Обращение к текстам отечественной гуманитарной культуры, в которых содержится аутентичное осмысление духовного опыта России (в том числе и в наиболее драматичные периоды ее истории), приобретает сегодня особую актуальность. Знание ответов на “вечные” вопросы бытия может стать мировоззренческой предпосылкой адекватного понимания подлинных причин и реальной картины духовной жизни российского общества в условиях кардинальных перемен, условием поиска оптимальных моделей общественных преобразований. Особую роль в формировании духовного облика человека постиндустриального общества может и должна сыграть русская философия. Ее человекотворческий пафос, приоритет этико-антропологических проблем, неприятие индивидуализма и меркантильности, особая значимость духовных начал позволят преодолеть “цеховой узость специалистов”, сформировать национальное самосознание, сохранить баланс культуры и цивилизации. Основная теоретическая проблема русской философии - Человек - своеобразно концентрирует “все основные вопросы политической, правовой, нравственной, религиозной, социальной, эстетической мысли и жизни России начиная с XI века”4.

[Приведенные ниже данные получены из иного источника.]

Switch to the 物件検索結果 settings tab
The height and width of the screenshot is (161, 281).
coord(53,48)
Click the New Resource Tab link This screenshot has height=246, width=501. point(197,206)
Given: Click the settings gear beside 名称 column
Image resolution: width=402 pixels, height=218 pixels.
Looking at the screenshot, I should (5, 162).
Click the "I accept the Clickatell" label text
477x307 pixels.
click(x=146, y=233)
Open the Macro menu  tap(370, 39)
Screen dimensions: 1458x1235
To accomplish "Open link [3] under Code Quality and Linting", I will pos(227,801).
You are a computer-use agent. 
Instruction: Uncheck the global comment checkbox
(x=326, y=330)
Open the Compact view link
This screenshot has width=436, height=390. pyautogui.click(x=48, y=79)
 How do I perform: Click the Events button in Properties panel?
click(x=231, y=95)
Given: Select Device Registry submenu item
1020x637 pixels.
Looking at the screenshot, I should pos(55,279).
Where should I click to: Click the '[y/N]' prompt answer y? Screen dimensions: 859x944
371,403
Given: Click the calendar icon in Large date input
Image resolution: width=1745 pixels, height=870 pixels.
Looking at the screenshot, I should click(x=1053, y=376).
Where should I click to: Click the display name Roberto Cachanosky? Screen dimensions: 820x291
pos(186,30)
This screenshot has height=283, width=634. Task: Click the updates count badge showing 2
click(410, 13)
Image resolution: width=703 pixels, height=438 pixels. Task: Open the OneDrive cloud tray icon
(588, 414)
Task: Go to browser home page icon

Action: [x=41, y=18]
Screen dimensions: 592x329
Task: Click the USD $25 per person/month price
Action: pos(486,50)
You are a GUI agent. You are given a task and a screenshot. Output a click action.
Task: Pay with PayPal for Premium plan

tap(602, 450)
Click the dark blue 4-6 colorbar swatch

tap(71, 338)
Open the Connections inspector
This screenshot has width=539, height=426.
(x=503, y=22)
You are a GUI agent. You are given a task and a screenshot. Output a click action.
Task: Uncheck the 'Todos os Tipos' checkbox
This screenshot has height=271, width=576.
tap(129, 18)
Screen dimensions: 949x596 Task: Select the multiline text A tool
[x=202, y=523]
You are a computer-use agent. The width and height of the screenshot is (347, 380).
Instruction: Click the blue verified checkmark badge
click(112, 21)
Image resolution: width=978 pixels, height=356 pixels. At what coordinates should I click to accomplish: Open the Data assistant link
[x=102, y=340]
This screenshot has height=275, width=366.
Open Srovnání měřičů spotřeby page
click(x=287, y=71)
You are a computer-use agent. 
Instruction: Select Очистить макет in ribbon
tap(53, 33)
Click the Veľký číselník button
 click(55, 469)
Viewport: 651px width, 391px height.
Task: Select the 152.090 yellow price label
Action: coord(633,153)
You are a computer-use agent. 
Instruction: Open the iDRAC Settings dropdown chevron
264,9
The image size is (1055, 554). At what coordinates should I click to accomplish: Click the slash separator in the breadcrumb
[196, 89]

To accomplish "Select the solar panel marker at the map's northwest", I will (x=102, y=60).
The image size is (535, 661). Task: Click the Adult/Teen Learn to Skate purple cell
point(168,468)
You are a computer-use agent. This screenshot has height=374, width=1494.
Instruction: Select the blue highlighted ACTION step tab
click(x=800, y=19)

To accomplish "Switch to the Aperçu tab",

Проблема востребованности культурно-идентификационного, ценностно-ориентаиционного, нормативно-регулирующего и консолидирующего потенциала отечественной гуманитарной мысли особенно актуальна для молодежи, которая наиболее остро и болезненно переживает духовный кризис, обусловленный утратой общественного идеала и разрушением традиционных механизмов культурной преемственности. Результаты исследований студентов МГУ - будущей элиты нашего общества свидетельствуют о начале нравственной и духовной драмы российского общества - почти по всем существенным ценностям молодежь расходится с общей массой граждан. Этот разрыв, по мнению В.Н.Шубкина, характеризует тот социальный и моральный климат, в котором окажется наша страна, когда нынешние студенты станут элитой общества. Если эта тенденция сохранится, то нас ждет общество прагматичное и ориентированное на наживу, жестокое и циничное, лживое и беспощадное к слабым. Если же общество не ограничится констатацией отрицательных тенденций, а будет активно стремиться изменить их, тогда результатом может стать другая траектория развития России1. Эта возможность во многом будет определяться способность общества (и прежде всего системы образования, воспитания) востребовать огромный человекотворческий потенциал русской гуманитарной культуры.